All of this ties into the public policy of PACE to improve and encourage energy efficiency and conservation for buildings and new property developments.

For illustrative purposes, we will discuss Missouri and Nebraska.

SIR – before we begin, there is a key term called SIR, an acronym for “Savings to Investment Ratio”, that is a critical ratio for PACE qualification. SIR generally means the estimated energy (and water in Nebraska) cost savings over the useful life of each energy conservation measure (ECM) being financed by PACE, compared to the cost of the PACE Project. The definitions of “cost of the PACE Project” are slightly different for each of our illustrative states.  For both states, the SIR has to be equal to or greater than 1.0.

The PACE statute in Missouri says the following:

67.2815. 1.  A clean energy development board shall not enter into an assessment contract or levy or collect a special assessment for a project without making a finding that there are sufficient resources to complete the project and that the estimated economic benefit expected from the project during the financing period is equal to or greater than the cost of the project.

The bold/underlined part of the paragraph is the SIR for Missouri. What is included in “economic benefit”?  For Missouri, Engineers calculate energy cost savings, deferred maintenance savings (eg, if a roof is replaced, whatever deferred maintenance there was for the old roof has been eliminated and that is an economic benefit) and capital cost avoidance (capital cost reduction that results from a spend that is lower than the spend that would otherwise been required if the project was not done).

What is the “cost of the project”? The PACE Clean Energy Boards in Missouri have interpreted “cost of the project” to mean hard and soft costs for each ECM being financed by PACE and fees and transaction costs of the PACE financing. Notably, not the interest cost of the PACE financing.

Energy-EfficiencyThe PACE statute in Nebraska says the following:

…there are sufficient resources to complete the energy project and that the estimated economic benefit, including, but not limited to, energy cost savings, maintenance cost savings, and other property operating savings expected from the energy project during the financing period, is equal to or greater than the principal cost of the energy project.

The two differences in the Nebraska SIR from Missouri are:

  1. Nebraska will include water cost savings in the calculations;
  2. The estimated savings have to be equal to or greater than the “principal” cost of the energy project, and the fees and transaction costs of the PACE financing are not included in the principal cost of the energy project.

Weighted Average Useful Life of ECMs

Both Missouri and Nebraska PACE laws say that the term of the PACE financing cannot exceed the weighted average useful life (weighted by amount spent on each ECM) of the PACE ECMs.
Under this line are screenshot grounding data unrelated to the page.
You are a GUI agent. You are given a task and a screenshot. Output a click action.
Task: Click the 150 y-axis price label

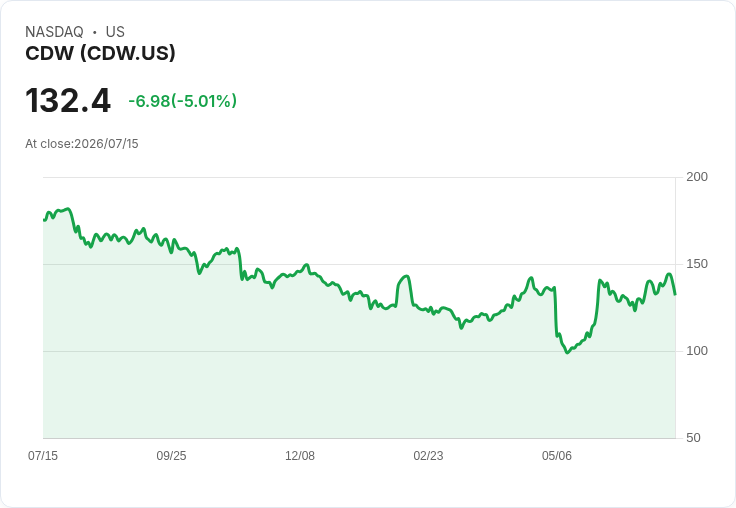[697, 264]
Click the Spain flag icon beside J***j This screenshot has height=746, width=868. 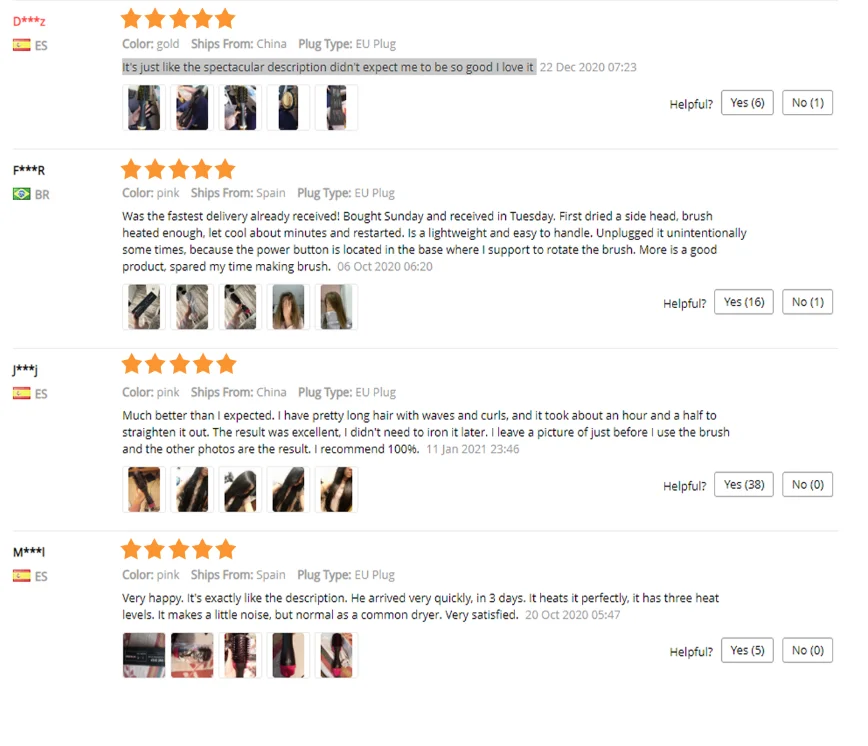(22, 393)
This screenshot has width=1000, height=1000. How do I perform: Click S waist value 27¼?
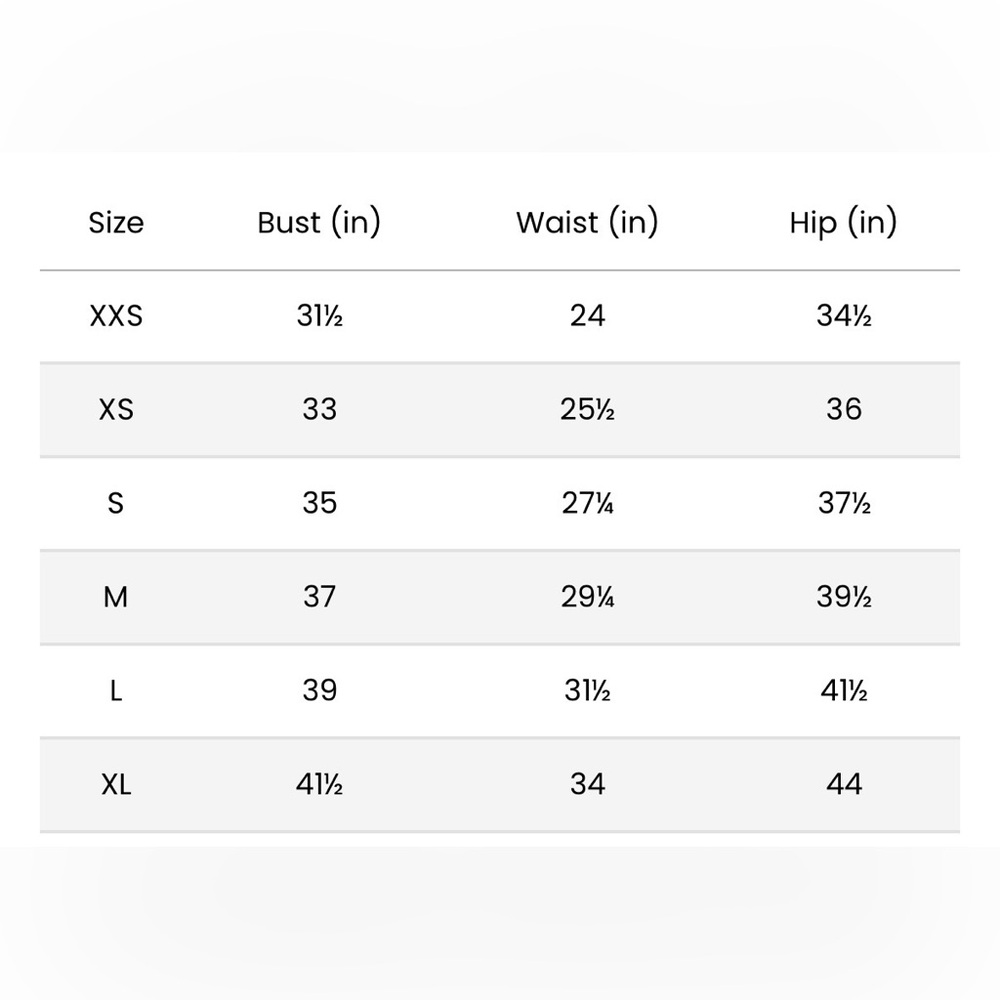tap(587, 503)
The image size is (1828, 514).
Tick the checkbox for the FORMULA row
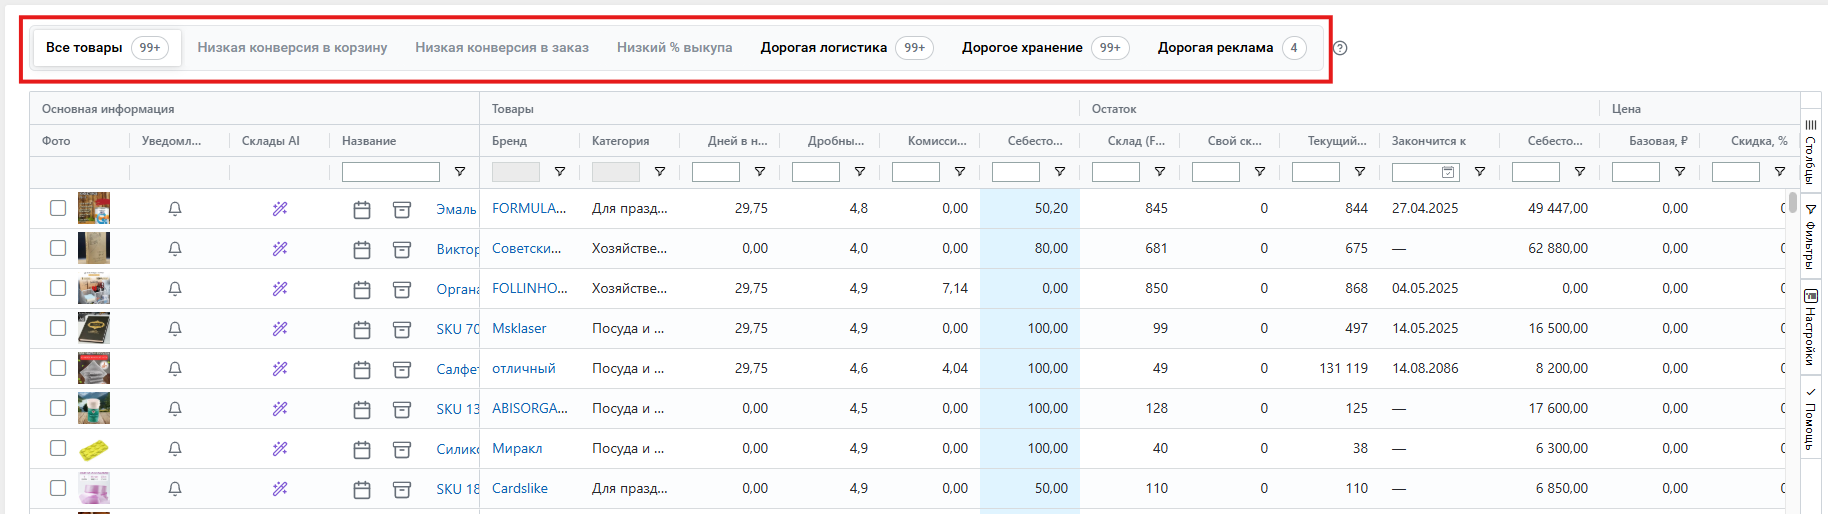point(58,208)
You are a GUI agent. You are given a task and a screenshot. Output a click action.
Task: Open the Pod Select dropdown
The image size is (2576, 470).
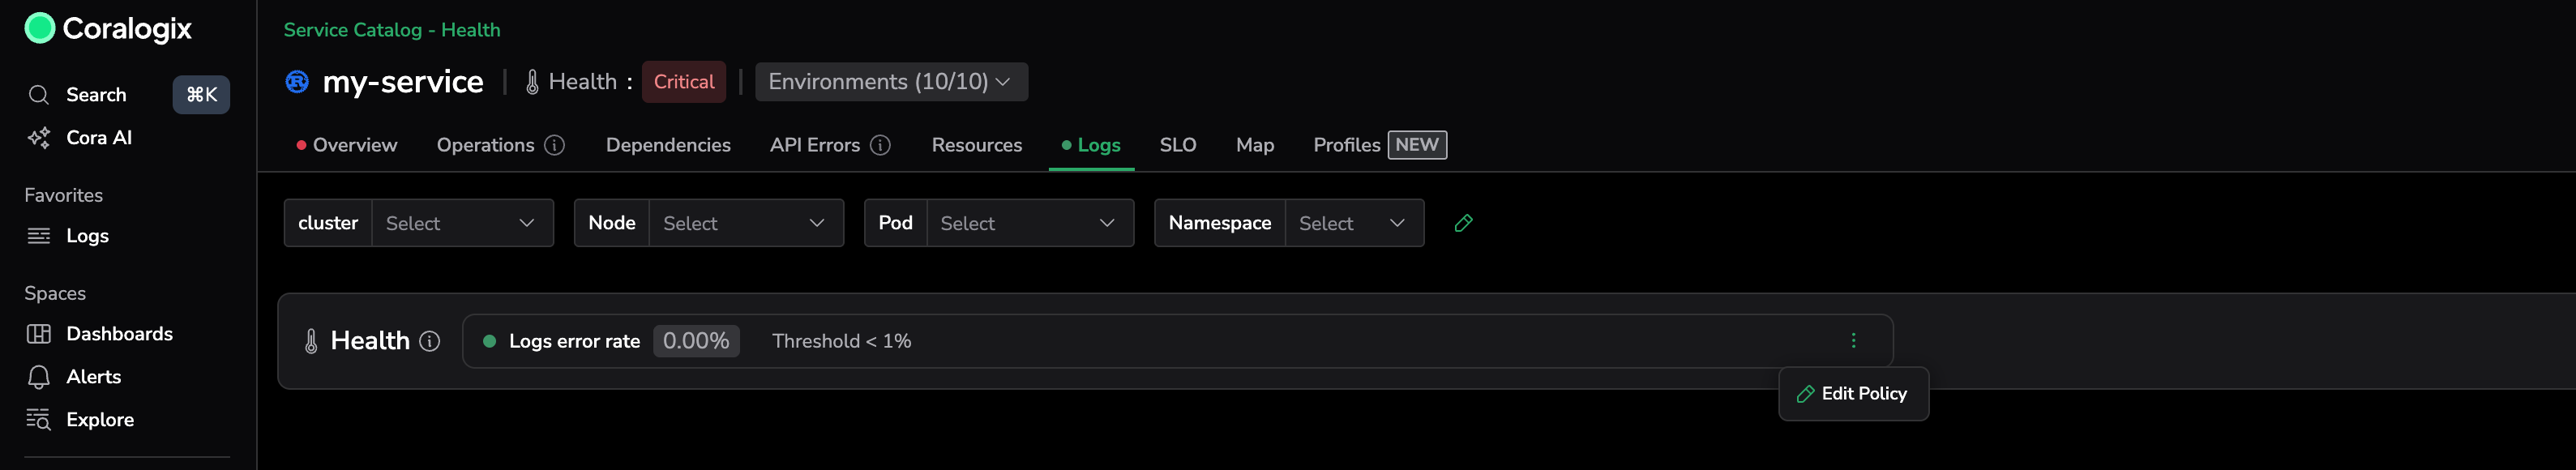1029,224

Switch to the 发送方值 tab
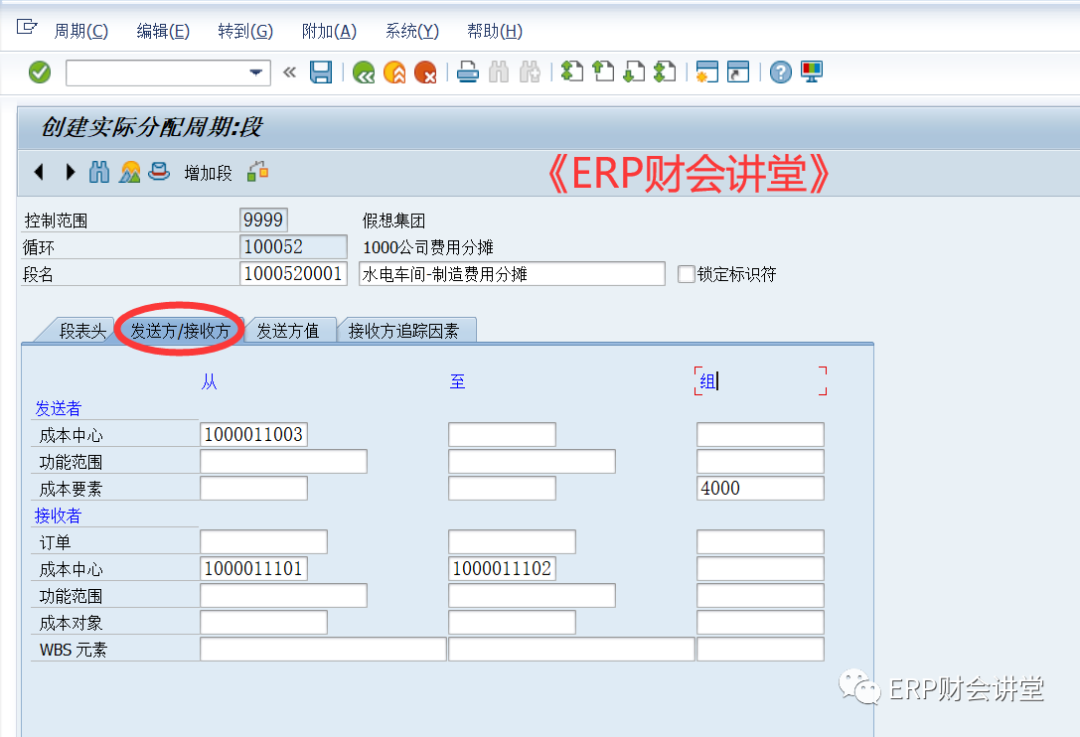[x=288, y=331]
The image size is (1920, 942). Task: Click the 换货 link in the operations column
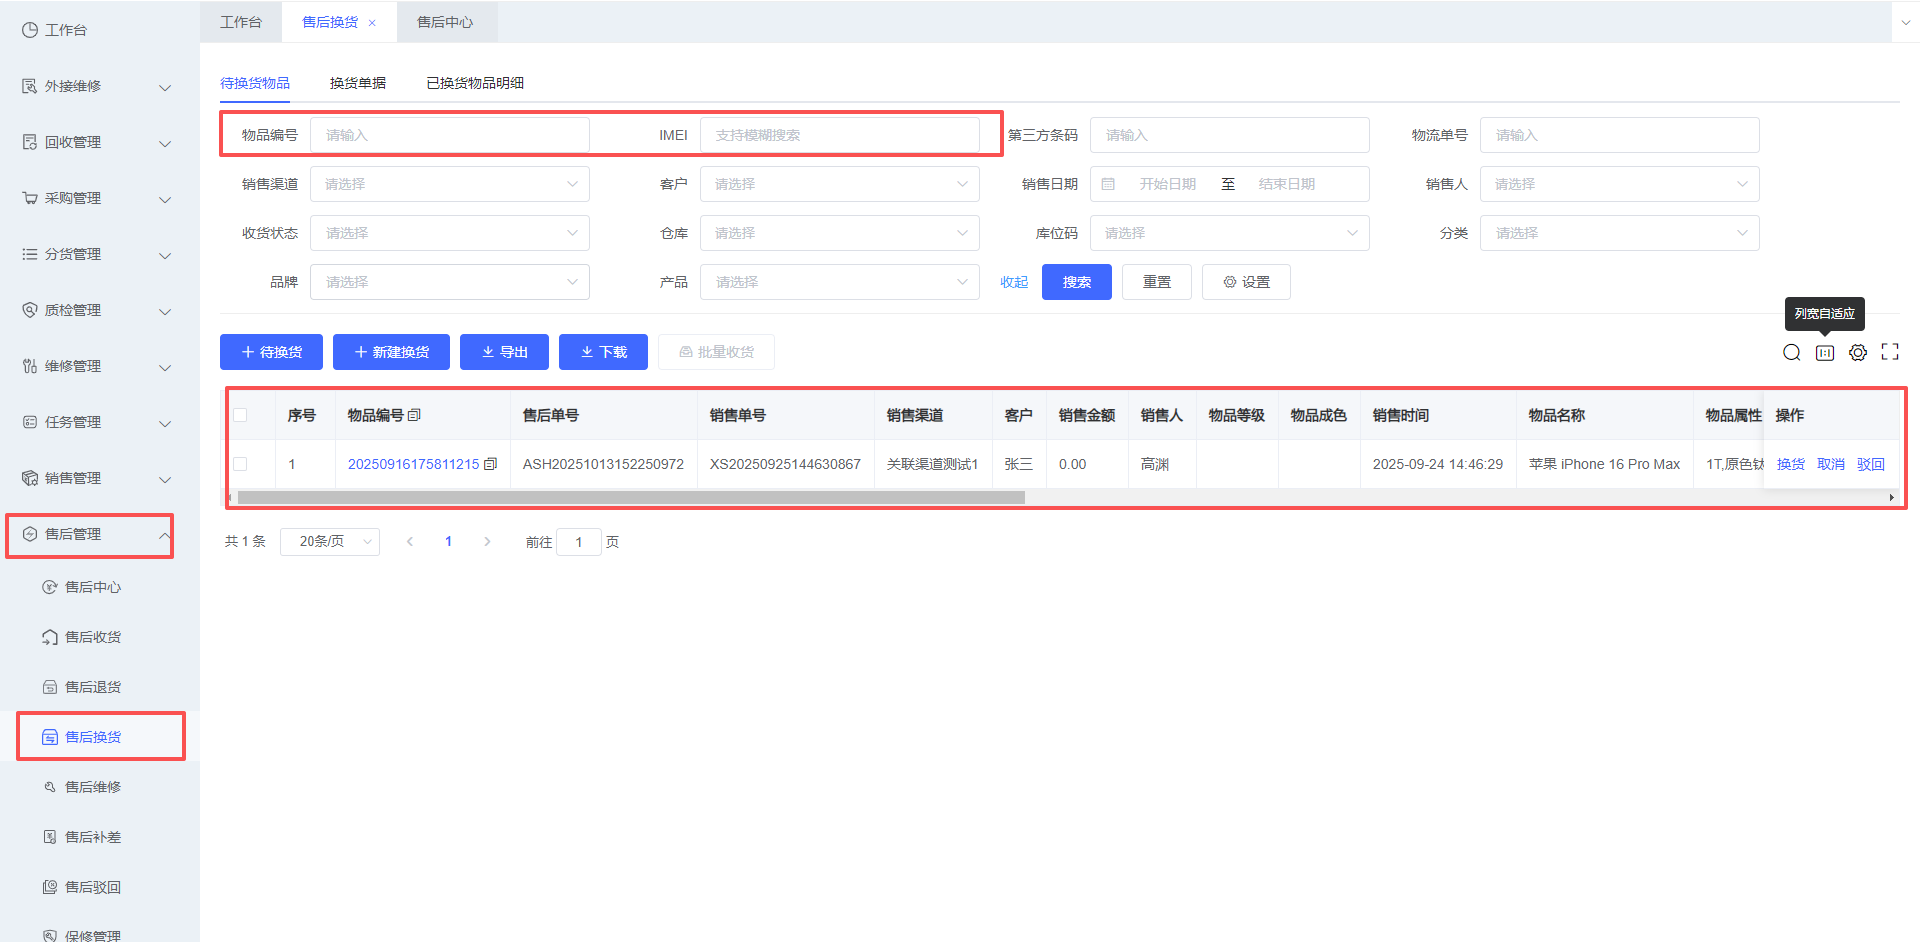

Missouri, however, has a maximum PACE term of 20 years even if the weighted average useful life of the PACE ECMs is longer. Nebraska does not have a maximum term.

Baseline Calculations and Reasonable Assumption for Increased Costs

The Engineer that provides the calculations to meet the SIR requirements first creates a baseline year 1 savings estimate for each PACE ECM for the first year after the PACE project completion. Then the Engineer adds a compounding factor assumption for annual estimated increases in utility and other related costs. The baseline savings are then increased each year by the compounding factor (eg 5%) for the useful life of each ECM and then a total savings amount (economic benefit) for the PACE Project is calculated.

To visualize and simplify these calculations, here are two real Engineer charts for a recently closed PACE Project financing:

Project Details chart

The first chart describes each of the six PACE ECMs. The second chart shows the costs of each ECM and the ECM total cost ($1,304,796), the useful life of each ECM, the year 1 estimated baseline cost savings for energy ($27,653) and maintenance & operating items ($13,050), the total estimated savings for each over the PACE financing term using a 5% compounding increase factor and the total estimated savings for the whole PACE Project ($1,381,994).

The SIR is greater than 1.0 ($1,381,994/$1,304,796) = 1.06.  All of the ECMs in the chart qualify for this PACE Project financing.